Last updated January 27, 2022

Corollary. (Nakayama’s lemma). Let $I$ be an ideal contained in the Jacobson radical of a ring $R$, and let $M$ be a finitely generated $R$- module. Then

1. If $IM=M$, then $M=0$.
2. If $m_1,\dots,m_n\in M$ have images in $M/IM$ that generate it as an $R$-module, then $m_1,\dots,m_n$ generate $M$ as an $R$-module.

Warning. With regards to the second statement, it is in general incorrect to conclude $M$ is finitely generated by finding finitely many generators of $M/IM$. We need those generators to be the image of (finitely many) things in $M$.
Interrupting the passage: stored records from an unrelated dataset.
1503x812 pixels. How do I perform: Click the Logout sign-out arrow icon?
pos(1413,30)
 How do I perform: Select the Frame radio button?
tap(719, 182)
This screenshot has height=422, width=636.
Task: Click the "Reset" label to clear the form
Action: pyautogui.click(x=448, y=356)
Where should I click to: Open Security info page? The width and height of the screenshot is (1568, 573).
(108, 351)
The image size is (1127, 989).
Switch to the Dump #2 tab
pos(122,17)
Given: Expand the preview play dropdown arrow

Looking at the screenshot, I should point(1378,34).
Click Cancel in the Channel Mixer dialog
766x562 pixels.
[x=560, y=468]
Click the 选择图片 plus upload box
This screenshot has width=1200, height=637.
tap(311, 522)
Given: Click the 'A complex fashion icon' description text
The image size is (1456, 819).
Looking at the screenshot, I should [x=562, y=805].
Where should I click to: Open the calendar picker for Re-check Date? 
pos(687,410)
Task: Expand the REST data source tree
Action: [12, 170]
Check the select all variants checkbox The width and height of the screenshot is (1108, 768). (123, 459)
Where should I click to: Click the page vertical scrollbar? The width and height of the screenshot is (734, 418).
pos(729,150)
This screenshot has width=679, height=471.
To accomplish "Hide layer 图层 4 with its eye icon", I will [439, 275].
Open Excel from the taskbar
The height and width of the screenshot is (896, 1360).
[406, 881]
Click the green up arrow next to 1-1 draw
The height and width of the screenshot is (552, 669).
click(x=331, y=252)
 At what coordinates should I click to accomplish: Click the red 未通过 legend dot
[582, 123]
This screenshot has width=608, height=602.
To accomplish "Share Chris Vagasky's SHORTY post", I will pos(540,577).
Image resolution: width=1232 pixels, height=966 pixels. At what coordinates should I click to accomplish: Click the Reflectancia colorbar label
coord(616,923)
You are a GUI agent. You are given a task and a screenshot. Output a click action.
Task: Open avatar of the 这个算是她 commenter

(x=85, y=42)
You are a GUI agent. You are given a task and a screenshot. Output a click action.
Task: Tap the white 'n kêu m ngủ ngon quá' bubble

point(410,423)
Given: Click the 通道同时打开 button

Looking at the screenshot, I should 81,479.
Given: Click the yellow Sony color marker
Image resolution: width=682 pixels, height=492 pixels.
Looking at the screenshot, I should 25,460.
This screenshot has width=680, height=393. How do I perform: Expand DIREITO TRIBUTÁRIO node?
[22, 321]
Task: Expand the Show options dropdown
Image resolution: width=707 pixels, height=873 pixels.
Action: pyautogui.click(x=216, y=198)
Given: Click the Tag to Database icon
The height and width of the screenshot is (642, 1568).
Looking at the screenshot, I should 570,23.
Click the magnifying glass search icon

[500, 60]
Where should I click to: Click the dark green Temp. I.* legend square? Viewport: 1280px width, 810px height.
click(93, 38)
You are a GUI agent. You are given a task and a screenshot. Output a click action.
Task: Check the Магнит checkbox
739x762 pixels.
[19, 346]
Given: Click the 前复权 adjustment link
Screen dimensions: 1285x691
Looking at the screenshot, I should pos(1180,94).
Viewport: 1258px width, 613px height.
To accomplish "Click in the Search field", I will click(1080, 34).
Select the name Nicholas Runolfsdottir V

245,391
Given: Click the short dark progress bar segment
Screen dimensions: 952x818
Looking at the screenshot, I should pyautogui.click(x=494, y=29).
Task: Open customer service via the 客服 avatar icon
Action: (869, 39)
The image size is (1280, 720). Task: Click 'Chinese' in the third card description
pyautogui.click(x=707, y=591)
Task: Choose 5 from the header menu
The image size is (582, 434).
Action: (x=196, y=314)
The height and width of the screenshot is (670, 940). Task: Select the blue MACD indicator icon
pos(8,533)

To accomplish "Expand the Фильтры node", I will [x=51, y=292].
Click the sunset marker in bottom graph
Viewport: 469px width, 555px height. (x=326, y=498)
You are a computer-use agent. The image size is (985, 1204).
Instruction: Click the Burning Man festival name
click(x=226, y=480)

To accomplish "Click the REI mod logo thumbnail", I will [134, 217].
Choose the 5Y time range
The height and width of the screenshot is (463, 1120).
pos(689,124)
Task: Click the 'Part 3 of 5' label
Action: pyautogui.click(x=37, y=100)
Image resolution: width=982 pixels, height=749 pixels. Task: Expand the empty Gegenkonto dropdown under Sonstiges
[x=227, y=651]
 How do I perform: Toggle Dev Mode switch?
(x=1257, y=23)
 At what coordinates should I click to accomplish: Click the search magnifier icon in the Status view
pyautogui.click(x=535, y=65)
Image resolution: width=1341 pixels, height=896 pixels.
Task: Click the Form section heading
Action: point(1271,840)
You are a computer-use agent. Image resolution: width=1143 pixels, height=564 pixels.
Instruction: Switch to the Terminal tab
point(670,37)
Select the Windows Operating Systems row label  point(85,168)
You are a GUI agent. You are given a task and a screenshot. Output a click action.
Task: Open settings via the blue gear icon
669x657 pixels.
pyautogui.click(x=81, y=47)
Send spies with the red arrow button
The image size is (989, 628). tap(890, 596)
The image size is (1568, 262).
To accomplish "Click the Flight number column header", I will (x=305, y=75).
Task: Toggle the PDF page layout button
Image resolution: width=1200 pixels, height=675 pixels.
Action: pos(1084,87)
Proof. Apply cor. 1 from ( here) to obtain an $r\in I$ such that $(1-r)M=0$. But notice that $r$ is in $I$ which is in the Jacobson radical, hence $r$ is in every maximal ideal. That means $1-r$ is not in any maximal ideal, i.e. $1-r$ is a unit. But then $(1-r)M=M=0$, so $M=0$.

Corollaries

1. If $(R,P)$ is a local ring and $M$ is a finitely-generated $R$-module such that $M/PM=0$ (i.e. $M=PM$), then $M=0$.
   1. If $N\subset M$ is a submodule such that $PM+N=M$ then $N=M$.